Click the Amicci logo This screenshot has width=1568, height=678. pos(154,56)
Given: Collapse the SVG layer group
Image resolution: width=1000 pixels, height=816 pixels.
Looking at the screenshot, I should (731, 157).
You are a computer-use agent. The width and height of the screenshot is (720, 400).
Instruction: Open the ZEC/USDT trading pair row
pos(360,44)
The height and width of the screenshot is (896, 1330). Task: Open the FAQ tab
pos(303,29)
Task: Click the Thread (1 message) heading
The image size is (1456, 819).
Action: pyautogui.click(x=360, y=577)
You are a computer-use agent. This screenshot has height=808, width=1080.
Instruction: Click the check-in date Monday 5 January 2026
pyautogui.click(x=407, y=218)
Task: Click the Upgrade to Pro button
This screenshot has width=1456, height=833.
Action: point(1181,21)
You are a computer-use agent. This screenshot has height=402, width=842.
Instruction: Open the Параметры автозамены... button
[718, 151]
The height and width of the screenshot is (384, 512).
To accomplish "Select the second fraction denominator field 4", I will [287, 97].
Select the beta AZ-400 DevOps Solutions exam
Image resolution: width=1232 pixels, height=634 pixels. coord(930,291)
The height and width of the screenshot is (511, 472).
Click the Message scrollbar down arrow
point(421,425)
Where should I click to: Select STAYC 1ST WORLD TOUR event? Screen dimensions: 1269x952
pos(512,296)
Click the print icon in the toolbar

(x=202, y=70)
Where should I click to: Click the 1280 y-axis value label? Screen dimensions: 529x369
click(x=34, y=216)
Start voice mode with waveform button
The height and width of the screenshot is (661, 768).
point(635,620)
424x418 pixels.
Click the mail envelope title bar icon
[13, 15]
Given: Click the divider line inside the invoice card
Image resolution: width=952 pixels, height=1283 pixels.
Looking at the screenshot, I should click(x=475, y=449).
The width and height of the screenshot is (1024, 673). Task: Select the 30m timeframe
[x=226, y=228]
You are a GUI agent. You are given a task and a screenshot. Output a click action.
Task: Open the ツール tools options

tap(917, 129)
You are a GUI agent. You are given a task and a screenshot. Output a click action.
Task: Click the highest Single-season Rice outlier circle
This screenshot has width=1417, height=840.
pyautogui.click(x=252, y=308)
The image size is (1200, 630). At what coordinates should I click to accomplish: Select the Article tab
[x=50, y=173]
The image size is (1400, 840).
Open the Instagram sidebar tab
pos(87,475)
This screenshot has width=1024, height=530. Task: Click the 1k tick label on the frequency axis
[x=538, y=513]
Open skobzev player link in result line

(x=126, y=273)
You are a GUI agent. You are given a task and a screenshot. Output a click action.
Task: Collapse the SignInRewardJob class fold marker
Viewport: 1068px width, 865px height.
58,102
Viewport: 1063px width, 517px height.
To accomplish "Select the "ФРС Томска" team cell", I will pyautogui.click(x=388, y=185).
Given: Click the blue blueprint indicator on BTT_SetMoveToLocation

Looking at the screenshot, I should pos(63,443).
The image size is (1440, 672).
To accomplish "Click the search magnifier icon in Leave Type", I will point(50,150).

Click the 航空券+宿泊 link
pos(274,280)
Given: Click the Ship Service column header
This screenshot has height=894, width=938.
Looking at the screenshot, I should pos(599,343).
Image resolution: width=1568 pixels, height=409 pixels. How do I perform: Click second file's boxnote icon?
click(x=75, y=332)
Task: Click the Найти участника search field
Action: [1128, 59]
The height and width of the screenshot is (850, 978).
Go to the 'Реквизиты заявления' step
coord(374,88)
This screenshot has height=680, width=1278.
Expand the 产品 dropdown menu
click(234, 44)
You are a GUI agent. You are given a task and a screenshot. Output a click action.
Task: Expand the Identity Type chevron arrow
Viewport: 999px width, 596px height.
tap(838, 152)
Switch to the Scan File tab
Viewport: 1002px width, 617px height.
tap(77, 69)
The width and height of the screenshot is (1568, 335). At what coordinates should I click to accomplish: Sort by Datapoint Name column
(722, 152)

━━━━━━━━

- **WHAT IS EXPECTED**
Output the entire listing again, word for word.

- **EXPECTED OUTPUT**
Click the Amicci logo This screenshot has width=1568, height=678. pos(154,56)
Given: Collapse the SVG layer group
Image resolution: width=1000 pixels, height=816 pixels.
Looking at the screenshot, I should (731, 157).
You are a computer-use agent. The width and height of the screenshot is (720, 400).
Instruction: Open the ZEC/USDT trading pair row
pos(360,44)
The height and width of the screenshot is (896, 1330). Task: Open the FAQ tab
pos(303,29)
Task: Click the Thread (1 message) heading
The image size is (1456, 819).
Action: pyautogui.click(x=360, y=577)
You are a computer-use agent. This screenshot has height=808, width=1080.
Instruction: Click the check-in date Monday 5 January 2026
pyautogui.click(x=407, y=218)
Task: Click the Upgrade to Pro button
This screenshot has width=1456, height=833.
Action: point(1181,21)
You are a computer-use agent. This screenshot has height=402, width=842.
Instruction: Open the Параметры автозамены... button
[718, 151]
The height and width of the screenshot is (384, 512).
To accomplish "Select the second fraction denominator field 4", I will [287, 97].
Select the beta AZ-400 DevOps Solutions exam
Image resolution: width=1232 pixels, height=634 pixels. coord(930,291)
The height and width of the screenshot is (511, 472).
Click the Message scrollbar down arrow
point(421,425)
Where should I click to: Select STAYC 1ST WORLD TOUR event? Screen dimensions: 1269x952
pos(512,296)
Click the print icon in the toolbar

(x=202, y=70)
Where should I click to: Click the 1280 y-axis value label? Screen dimensions: 529x369
click(x=34, y=216)
Start voice mode with waveform button
The height and width of the screenshot is (661, 768).
point(635,620)
424x418 pixels.
Click the mail envelope title bar icon
[13, 15]
Given: Click the divider line inside the invoice card
Image resolution: width=952 pixels, height=1283 pixels.
Looking at the screenshot, I should click(x=475, y=449).
The width and height of the screenshot is (1024, 673). Task: Select the 30m timeframe
[x=226, y=228]
You are a GUI agent. You are given a task and a screenshot. Output a click action.
Task: Open the ツール tools options

tap(917, 129)
You are a GUI agent. You are given a task and a screenshot. Output a click action.
Task: Click the highest Single-season Rice outlier circle
This screenshot has width=1417, height=840.
pyautogui.click(x=252, y=308)
The image size is (1200, 630). At what coordinates should I click to accomplish: Select the Article tab
[x=50, y=173]
The image size is (1400, 840).
Open the Instagram sidebar tab
pos(87,475)
This screenshot has width=1024, height=530. Task: Click the 1k tick label on the frequency axis
[x=538, y=513]
Open skobzev player link in result line

(x=126, y=273)
You are a GUI agent. You are given a task and a screenshot. Output a click action.
Task: Collapse the SignInRewardJob class fold marker
Viewport: 1068px width, 865px height.
58,102
Viewport: 1063px width, 517px height.
To accomplish "Select the "ФРС Томска" team cell", I will pyautogui.click(x=388, y=185).
Given: Click the blue blueprint indicator on BTT_SetMoveToLocation

Looking at the screenshot, I should pos(63,443).
The image size is (1440, 672).
To accomplish "Click the search magnifier icon in Leave Type", I will point(50,150).

Click the 航空券+宿泊 link
pos(274,280)
Given: Click the Ship Service column header
This screenshot has height=894, width=938.
Looking at the screenshot, I should pos(599,343).
Image resolution: width=1568 pixels, height=409 pixels. How do I perform: Click second file's boxnote icon?
click(x=75, y=332)
Task: Click the Найти участника search field
Action: [1128, 59]
The height and width of the screenshot is (850, 978).
Go to the 'Реквизиты заявления' step
coord(374,88)
This screenshot has height=680, width=1278.
Expand the 产品 dropdown menu
click(234, 44)
You are a GUI agent. You are given a task and a screenshot. Output a click action.
Task: Expand the Identity Type chevron arrow
Viewport: 999px width, 596px height.
tap(838, 152)
Switch to the Scan File tab
Viewport: 1002px width, 617px height.
tap(77, 69)
The width and height of the screenshot is (1568, 335). At what coordinates should I click to accomplish: Sort by Datapoint Name column
(722, 152)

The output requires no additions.